The coffeepot that morning was stuck shut. So I banged it against the kitchen counter. Then, to empty the hardened coffee grinds, I opened the service door, lifted the top of the trash container on my landing, and gently banged the metal funnel filter against it, once, twice. My neighbor opened her service door right away. “Did you knock?” she asked. “No,” I said, apologizing for the noise. “I was just emptying the coffee grinds,” I said showing her the funnel as proof I wasn’t lying. “The last time I made coffee using this thing was months ago.”
“Oh,” she said. Then because I stood there, hesitating to shut my kitchen door before she had shut hers, she asked why I was up so early.
“Work,” I said. “What about you?”
Work too, she smiled.
“Funny, though,” she said, “I happened to see your light late last night and wondered about you.”
Was this the equivalent of telling a man she’s dreamed of him?
“What did you think?”
“Nothing.”
“Good or bad?”
“Nothing special, really.”
I still did not shut the door though I could tell from her body language that she was about to shut hers.
“Tell me the next time we meet then.”
But I still didn’t signal I was shutting the door. I just stood there with parts of the dirty coffeepot in both hands. “It’s a promise then.”

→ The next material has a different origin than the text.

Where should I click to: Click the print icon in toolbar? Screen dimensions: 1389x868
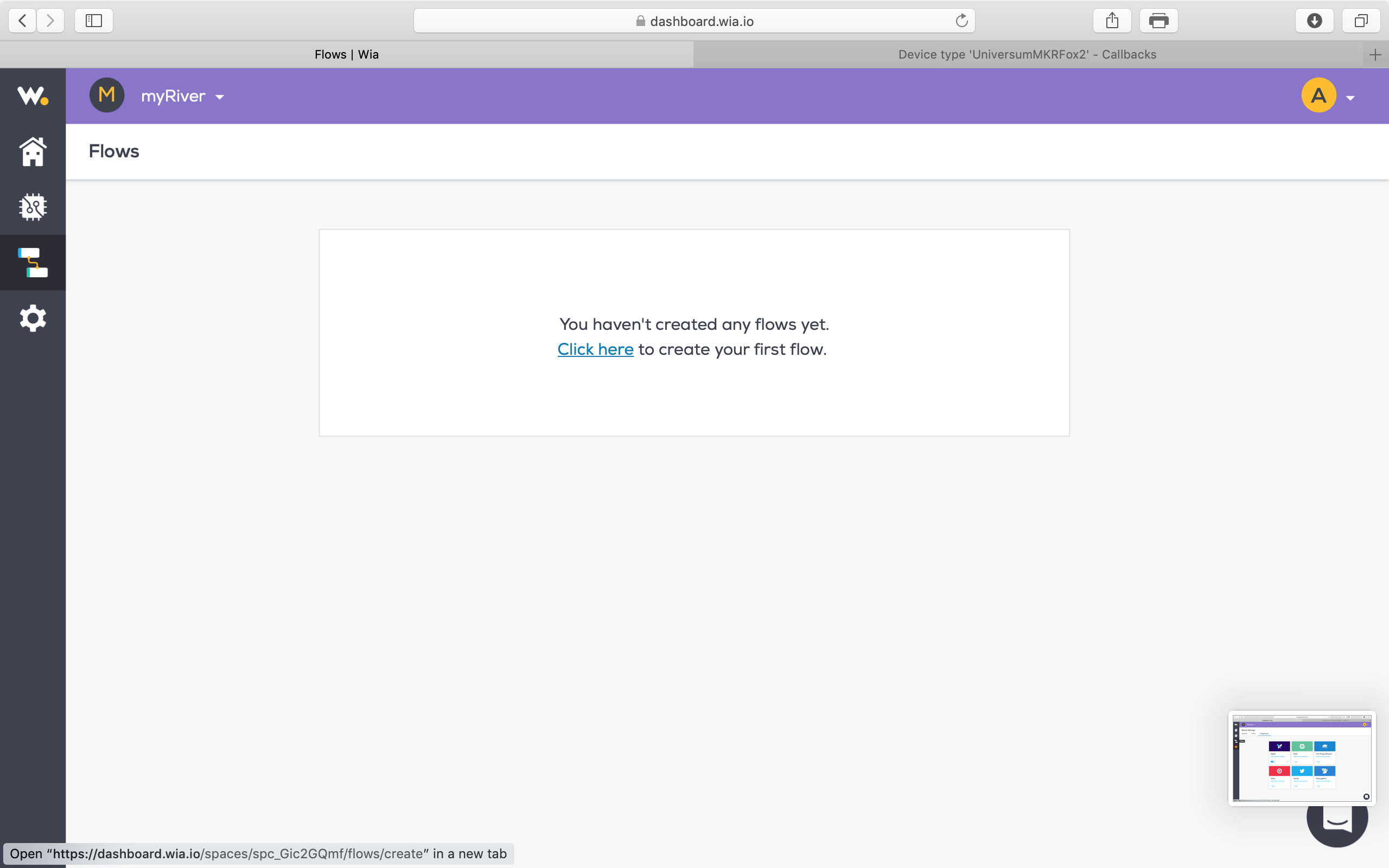[1158, 21]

She smiled but did not answer, and because she did not answer I knew at that moment that she knew about Linda and me and that she’d make sure to open her kitchen door in three days at the latest, unless she was like the Princesse de Clèves and would never open it again when she was alone in her kitchen precisely because she was dying to throw it wide open. Then, if indeed she was like the Princess, she’d tell her boyfriend, not what she had done one afternoon when he was away at work and I’d knocked and asked to borrow, say, a bottle opener, but that she had intentionally resisted opening the kitchen door because she knew who was knocking and didn’t trust herself.
I WENT TO meet Lloyd-Greville that morning at 10:00 feeling buoyed and uplifted not by my readiness to discuss Chaucer but by what had happened at 5:00 that very morning. And perhaps it was because I was in such high spirits that I must have persuaded Lloyd-Greville I was more than prepared to take my comprehensives that coming January. As I was stepping out of his office, he handed my file to Mary-Lou, saying “Our friend here could, if he wished, write a dissertation on Chaucer.” Lloyd-Greville was always stingy when it came to praise; he preferred compliments by proxy, by speaking to you via someone else, by not even looking at you. I went home, unplugged my phone, and threw myself on my sunbathed bed totally naked.